• [기록]
━━━━━━━━━━━━━━━━━━━━

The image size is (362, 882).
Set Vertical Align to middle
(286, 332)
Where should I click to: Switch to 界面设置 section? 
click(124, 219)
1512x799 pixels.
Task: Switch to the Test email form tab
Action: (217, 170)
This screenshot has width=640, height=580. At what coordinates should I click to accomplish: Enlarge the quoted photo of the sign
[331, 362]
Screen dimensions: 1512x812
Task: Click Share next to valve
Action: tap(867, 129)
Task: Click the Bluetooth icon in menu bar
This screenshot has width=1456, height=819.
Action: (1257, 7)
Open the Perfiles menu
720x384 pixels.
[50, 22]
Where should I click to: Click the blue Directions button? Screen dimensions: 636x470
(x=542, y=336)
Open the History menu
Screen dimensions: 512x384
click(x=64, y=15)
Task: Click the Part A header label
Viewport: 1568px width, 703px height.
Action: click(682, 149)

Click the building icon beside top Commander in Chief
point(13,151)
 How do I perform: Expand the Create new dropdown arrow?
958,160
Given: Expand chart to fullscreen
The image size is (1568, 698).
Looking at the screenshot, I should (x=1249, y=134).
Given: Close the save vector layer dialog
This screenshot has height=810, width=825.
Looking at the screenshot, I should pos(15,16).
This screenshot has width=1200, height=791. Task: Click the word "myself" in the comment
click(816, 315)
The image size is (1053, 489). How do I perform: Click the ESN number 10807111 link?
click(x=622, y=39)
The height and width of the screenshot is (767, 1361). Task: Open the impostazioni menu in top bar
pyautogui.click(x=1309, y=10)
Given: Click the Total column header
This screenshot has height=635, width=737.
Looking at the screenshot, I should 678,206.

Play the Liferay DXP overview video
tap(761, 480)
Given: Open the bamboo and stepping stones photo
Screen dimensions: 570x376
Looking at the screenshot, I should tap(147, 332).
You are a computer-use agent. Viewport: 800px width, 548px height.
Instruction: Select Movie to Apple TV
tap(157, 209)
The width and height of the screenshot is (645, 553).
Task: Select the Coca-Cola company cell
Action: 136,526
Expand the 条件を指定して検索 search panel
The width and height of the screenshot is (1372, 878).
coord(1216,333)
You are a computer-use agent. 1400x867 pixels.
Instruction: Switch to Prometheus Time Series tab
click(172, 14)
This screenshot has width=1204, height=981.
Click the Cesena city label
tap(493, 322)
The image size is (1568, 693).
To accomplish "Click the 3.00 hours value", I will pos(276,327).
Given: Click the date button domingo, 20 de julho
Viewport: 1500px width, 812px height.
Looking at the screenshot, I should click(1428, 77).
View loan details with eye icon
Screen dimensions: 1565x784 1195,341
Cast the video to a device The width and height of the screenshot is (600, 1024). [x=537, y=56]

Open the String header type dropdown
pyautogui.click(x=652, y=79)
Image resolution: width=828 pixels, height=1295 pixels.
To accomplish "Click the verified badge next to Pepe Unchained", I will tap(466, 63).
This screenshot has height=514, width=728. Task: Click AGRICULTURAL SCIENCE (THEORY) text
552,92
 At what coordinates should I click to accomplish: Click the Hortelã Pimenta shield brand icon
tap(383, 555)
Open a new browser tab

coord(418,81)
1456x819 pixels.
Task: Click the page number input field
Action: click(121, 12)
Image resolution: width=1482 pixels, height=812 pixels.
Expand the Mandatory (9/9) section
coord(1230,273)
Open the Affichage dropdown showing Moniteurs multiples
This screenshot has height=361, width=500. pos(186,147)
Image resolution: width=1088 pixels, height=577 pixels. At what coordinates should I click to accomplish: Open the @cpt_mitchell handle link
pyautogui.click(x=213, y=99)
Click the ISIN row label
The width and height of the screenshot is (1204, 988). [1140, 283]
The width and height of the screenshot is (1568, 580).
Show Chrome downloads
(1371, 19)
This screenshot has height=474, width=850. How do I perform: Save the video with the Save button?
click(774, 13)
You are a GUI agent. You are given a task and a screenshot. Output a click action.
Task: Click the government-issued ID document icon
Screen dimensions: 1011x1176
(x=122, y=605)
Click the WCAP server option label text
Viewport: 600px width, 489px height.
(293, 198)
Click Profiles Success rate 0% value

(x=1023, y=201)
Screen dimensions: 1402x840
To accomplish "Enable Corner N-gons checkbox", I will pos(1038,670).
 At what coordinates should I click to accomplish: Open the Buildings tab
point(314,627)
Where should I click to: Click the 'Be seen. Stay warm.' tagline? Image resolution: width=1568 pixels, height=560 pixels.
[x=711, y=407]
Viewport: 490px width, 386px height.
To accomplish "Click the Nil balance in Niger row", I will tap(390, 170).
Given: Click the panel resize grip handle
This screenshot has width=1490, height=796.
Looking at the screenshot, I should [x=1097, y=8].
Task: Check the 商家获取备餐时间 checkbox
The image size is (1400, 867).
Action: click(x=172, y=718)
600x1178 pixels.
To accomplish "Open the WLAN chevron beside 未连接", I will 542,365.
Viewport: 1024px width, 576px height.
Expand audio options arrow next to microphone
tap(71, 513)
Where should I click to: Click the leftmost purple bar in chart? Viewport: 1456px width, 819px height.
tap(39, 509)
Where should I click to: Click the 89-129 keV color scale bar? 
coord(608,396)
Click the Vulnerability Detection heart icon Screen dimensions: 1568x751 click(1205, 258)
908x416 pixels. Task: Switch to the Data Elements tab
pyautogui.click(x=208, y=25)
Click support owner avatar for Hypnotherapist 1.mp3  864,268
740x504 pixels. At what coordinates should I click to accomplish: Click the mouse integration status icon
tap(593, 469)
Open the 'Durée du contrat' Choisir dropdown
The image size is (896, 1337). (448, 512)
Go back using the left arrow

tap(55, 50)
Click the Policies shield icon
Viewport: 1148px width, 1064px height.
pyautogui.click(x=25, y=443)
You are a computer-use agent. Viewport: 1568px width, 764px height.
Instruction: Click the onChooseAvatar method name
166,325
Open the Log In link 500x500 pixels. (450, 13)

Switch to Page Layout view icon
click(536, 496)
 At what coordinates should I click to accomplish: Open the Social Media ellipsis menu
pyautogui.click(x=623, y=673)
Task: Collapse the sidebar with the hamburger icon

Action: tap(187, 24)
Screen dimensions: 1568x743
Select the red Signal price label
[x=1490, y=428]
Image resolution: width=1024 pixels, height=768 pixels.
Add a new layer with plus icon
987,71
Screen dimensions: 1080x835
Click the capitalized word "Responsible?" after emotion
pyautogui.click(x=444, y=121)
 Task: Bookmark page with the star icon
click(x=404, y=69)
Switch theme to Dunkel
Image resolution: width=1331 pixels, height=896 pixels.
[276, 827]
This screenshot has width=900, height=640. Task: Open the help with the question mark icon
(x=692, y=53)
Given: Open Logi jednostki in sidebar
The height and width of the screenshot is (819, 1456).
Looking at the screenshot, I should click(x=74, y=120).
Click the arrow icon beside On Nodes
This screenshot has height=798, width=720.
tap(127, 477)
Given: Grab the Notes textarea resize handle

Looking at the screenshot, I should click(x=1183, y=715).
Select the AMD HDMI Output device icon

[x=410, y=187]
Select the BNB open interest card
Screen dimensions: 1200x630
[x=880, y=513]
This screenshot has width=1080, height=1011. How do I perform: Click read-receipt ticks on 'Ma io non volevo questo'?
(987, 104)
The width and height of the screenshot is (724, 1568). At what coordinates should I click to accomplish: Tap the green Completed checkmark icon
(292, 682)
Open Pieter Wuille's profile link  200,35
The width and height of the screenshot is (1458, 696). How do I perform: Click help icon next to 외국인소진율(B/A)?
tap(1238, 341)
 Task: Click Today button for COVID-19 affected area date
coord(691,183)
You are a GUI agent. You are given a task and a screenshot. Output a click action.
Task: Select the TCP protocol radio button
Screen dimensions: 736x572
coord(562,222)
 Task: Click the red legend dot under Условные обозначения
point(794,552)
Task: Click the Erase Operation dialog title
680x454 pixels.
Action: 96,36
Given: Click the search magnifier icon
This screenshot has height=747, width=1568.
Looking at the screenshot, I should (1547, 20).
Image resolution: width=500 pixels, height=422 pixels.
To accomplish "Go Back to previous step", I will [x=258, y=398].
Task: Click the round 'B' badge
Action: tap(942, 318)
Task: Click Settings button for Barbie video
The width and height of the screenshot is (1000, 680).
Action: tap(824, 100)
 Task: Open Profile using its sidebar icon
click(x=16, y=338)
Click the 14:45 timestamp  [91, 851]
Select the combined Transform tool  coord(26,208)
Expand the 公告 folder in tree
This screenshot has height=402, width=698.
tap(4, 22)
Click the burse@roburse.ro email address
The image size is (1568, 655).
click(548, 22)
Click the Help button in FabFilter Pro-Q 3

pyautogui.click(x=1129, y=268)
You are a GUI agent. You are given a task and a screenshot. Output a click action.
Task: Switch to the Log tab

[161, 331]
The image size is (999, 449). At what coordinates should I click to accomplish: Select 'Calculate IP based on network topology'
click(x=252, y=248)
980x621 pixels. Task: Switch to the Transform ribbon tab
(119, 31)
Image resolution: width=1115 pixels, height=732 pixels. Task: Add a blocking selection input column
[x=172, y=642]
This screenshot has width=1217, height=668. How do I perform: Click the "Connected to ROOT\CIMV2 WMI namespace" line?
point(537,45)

━━━━━━━━━━━━━━━━━━━━

• [할 일] 위의 행 가운데 "dropdown"라는 문자열이 들어 있는 행만 걸러서 하나도 빠짐없이 옮겨 적으세요. 대소문자를 구분합니다.

• [답안]
 How do I perform: Expand the Create new dropdown arrow?
Open the String header type dropdown
Open the Affichage dropdown showing Moniteurs multiples
Open the 'Durée du contrat' Choisir dropdown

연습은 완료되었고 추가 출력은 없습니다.